Last summer, Ana Egge released Bright Shadows, a thoughtful album that displayed her forceful personality through gentle songs. She must have turned right around and hopped on a plane to Denmark, where she recorded Say That Now with Danish indie band the Sentimentals. And as much as Bright Shadows helped me to appreciate the softer side of life, I was gratified by the brash, distorted guitars in the lead-off track, “Take Off My Dress.”
This album feels looser, and more like a country album. Songs like “Promises to Break” tap into every good singer-songwriter’s amused despair at their own dysfunction.
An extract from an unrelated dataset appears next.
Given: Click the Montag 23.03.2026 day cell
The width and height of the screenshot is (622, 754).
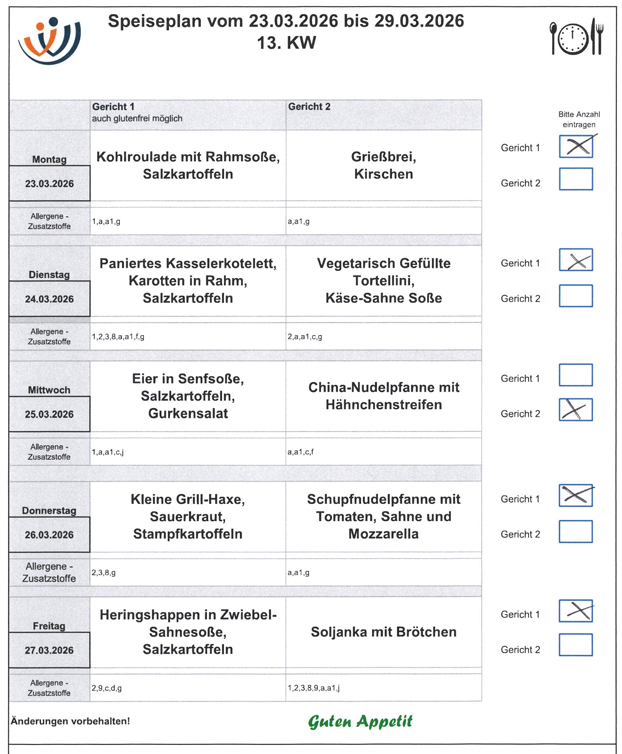Looking at the screenshot, I should [50, 170].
On the other hand, “He’s a Killer Now” is a now gruesomely prescient song about a mother’s reaction to her son’s massacre-suicide.
If I had written this review last Friday as I had intended, I would have mentioned that this song is a searing commentary on American culture: the experience of knowing that your son engaged in such a heinous act, and trying to reconcile the grief for one’s son with the disgust for what he did, is common enough now that songs portraying this story no longer need to focus on one specific event. After the events in Orlando, this song is vital: reminding us that there are human beings who need compassion and empathy — before they can get to the point where they’ll commit acts of mass violence — and that those people leave behind families with extremely difficult emotions to process.
Say That Now is peppered with humor as well as pathos. Overall, it’s a fun album but, as we can see, it has a lot to say.